THE Philippines’ macroeconomic profile is stronger than those of its regional peers, debt watcher Moody’s Investors Service said in its latest report.
Moody’s describes macroeconomic profiles of countries according to a scale ranging from ‘Very Weak–’ to ‘Very Strong +.’
The macroeconomic profiles of China, India, Indonesia, and Thailand were assessed a step lower than the Philippines at ‘Moderate,’ while that of Vietnam was four steps lower at ‘Weak–.’
When assessing a sovereign’s macroeconomic profile, the international ratings agency takes into account a host of factors, including economic strength, institutional strength, susceptibility to event risks, and credit conditions.
Moody’s uses a country’s macroeconomic profile, which describes the operating environment for corporate entities, as one of the bases for rating banks.
In its banking report published March 18 and which provided an overview of the Philippines’ macroeconomic condition, the ratings firm said the Philippines remains among the fastest growing major economies in the Asia-Pacific region.
It added that it expects the economy to grow by 6 percent in 2016, faster than the 5.8 percent recorded last year.
“The country’s strong growth results from the continued strength of domestic consumption – fueled by a combination of improving employment conditions at home and relatively stable overseas remittances – as well as healthy public and private-sector investments,” Moody’s said.
The international debt watcher said its relatively favorable assessment of the Philippines’ macroeconomic profile is backed by robust economic growth, comfortable external liquidity, and improved institutional strength.
On external liquidity, the Philippines posted a surplus in its current account estimated at $8.9 billion in 2015, which marked its 13th consecutive year of current account surplus.
Also, the country’s gross international reserves at $81.3 billion as of end-February 2016 were enough to cover more than 10 months of imports.

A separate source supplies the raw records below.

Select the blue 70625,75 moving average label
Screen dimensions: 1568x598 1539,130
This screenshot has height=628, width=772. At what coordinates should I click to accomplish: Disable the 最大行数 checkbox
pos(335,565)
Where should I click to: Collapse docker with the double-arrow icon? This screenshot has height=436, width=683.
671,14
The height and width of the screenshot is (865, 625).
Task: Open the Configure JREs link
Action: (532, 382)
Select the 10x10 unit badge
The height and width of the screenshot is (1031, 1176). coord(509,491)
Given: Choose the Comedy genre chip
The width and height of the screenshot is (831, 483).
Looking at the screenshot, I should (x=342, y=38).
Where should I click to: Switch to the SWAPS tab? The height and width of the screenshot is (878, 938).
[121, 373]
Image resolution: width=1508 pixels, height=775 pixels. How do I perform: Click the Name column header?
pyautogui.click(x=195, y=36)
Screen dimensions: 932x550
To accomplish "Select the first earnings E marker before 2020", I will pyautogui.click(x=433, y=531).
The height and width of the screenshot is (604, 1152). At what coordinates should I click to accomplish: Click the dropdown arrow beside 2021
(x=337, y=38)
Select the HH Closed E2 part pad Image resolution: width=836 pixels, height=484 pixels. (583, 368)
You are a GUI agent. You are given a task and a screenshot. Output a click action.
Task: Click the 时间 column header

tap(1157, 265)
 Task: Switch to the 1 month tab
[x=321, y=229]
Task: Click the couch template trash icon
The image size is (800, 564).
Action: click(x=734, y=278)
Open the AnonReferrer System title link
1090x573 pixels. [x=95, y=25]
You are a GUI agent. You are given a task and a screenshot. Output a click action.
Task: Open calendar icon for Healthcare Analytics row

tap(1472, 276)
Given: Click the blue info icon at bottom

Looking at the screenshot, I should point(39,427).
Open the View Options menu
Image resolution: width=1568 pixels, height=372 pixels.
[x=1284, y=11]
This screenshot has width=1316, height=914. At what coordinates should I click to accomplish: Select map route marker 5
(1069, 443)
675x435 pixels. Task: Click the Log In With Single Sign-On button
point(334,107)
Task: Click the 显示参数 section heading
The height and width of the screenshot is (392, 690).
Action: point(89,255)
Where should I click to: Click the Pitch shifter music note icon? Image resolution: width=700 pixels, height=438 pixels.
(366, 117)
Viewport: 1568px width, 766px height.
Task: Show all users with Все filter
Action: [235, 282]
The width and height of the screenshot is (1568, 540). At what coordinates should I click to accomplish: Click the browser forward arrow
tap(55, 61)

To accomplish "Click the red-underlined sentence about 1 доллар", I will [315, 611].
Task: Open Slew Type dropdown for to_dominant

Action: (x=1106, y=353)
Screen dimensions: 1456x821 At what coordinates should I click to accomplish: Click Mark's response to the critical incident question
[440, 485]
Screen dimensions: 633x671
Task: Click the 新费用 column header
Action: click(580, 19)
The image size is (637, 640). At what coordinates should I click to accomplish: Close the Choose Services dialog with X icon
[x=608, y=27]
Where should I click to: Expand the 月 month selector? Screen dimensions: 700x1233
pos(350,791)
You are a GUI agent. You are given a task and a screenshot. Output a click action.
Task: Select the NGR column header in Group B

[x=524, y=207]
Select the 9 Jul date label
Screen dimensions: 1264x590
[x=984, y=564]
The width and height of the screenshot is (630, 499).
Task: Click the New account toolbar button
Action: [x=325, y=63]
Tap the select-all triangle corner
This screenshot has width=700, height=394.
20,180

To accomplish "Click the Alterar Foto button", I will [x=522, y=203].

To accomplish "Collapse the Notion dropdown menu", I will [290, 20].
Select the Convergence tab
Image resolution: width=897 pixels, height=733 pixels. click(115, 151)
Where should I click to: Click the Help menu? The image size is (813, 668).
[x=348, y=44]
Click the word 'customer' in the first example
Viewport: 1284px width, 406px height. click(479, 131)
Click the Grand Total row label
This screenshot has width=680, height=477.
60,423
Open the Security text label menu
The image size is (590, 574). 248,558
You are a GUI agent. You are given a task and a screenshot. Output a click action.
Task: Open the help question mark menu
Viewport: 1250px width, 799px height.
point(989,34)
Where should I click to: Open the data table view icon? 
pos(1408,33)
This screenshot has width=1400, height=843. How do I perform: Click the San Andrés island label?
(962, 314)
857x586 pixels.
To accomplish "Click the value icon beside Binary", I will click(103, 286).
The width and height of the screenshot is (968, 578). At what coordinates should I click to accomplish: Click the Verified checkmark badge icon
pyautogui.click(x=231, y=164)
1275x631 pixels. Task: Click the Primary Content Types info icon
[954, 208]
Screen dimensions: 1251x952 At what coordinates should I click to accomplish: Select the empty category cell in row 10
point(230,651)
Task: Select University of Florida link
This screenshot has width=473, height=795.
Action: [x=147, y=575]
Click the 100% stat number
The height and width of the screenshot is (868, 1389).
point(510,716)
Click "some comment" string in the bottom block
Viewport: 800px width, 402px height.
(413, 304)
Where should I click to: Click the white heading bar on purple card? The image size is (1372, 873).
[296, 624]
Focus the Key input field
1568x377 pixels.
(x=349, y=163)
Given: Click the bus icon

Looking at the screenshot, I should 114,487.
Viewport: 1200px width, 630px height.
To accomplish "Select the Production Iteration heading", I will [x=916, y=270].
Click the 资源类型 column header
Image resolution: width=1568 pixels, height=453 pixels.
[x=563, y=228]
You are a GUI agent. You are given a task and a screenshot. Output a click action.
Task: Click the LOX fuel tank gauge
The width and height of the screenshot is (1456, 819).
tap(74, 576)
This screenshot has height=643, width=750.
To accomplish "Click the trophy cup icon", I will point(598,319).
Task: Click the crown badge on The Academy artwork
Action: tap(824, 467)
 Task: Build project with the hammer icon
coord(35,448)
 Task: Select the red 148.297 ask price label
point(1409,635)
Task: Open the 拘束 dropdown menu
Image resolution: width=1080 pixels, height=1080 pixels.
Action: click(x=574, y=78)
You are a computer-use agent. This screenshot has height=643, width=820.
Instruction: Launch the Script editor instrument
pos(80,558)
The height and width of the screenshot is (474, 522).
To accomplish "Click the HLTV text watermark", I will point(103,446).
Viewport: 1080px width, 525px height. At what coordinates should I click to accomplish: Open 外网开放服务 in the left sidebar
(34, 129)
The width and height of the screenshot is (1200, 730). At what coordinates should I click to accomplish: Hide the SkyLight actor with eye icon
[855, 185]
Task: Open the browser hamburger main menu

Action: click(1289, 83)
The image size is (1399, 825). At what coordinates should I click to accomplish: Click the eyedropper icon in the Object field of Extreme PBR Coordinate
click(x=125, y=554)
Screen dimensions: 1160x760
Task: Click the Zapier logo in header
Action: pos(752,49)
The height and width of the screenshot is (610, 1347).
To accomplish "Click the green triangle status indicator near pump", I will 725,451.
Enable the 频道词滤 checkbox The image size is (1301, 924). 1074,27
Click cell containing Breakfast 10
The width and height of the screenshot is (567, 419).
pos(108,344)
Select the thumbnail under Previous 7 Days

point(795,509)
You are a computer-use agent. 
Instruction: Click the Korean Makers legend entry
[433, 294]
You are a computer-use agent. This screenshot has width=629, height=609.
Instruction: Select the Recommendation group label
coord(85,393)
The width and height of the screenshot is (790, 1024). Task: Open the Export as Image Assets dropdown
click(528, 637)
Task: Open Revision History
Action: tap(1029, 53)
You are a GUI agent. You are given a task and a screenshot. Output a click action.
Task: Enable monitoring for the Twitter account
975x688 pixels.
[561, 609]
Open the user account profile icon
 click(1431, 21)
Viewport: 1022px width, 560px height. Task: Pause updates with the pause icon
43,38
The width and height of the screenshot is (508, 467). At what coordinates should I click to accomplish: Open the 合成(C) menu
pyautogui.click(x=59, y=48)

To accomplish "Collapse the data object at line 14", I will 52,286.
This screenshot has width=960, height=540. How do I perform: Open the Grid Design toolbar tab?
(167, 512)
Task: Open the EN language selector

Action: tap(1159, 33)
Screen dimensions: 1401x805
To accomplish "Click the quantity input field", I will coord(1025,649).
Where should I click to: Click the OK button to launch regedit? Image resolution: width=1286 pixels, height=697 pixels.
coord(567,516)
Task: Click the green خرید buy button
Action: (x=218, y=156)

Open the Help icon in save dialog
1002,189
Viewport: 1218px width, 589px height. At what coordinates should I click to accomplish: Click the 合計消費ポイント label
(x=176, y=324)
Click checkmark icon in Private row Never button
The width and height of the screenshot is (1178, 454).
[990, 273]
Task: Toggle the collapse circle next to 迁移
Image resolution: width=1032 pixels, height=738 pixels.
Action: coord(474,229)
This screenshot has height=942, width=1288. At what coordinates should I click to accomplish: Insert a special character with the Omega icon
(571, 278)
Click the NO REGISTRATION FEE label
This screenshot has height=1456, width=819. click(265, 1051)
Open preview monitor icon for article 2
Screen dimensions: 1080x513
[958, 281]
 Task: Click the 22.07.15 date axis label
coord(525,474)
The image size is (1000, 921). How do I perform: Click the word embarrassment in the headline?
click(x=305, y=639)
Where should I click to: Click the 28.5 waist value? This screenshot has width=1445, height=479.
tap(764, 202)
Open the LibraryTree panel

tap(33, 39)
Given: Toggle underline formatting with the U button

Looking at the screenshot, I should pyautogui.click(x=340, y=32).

On institutional strength, Moody’s mentioned the important role played by the Bangko Sentral ng Pilipinas (BSP) in helping maintain a stable macroeconomic environment.
Since 2009, the Philippines has managed to keep inflation below ceiling, the report noted. Last year, inflation stood at a modest rate of 1.4 percent. Manageable increase in prices helps boost consumption and encourages investments.
“The country’s institutional strength has also improved, driven in part by an increasingly credible track record of policy effectiveness by a number of national agencies, especially the central bank,” Moody’s said.
Welcoming the favorable comments from Moody’s, BSP Governor Amando Tetangco Jr. said external risks, including contrasting monetary policies in advanced economies and lackluster global growth, make the job of central banks tougher.
“Nevertheless, despite a challenging global backdrop, the Philippines has managed to keep its macroeconomic environment relatively stable over the years on the back of prudent monetary policy and sound banking supervision,” he said.
“As the Philippines aims to build on its economic gains from the past half a decade, the BSP will help maintain an enabling environment by staying committed to its mandate of price and financial stability,” Tetangco added.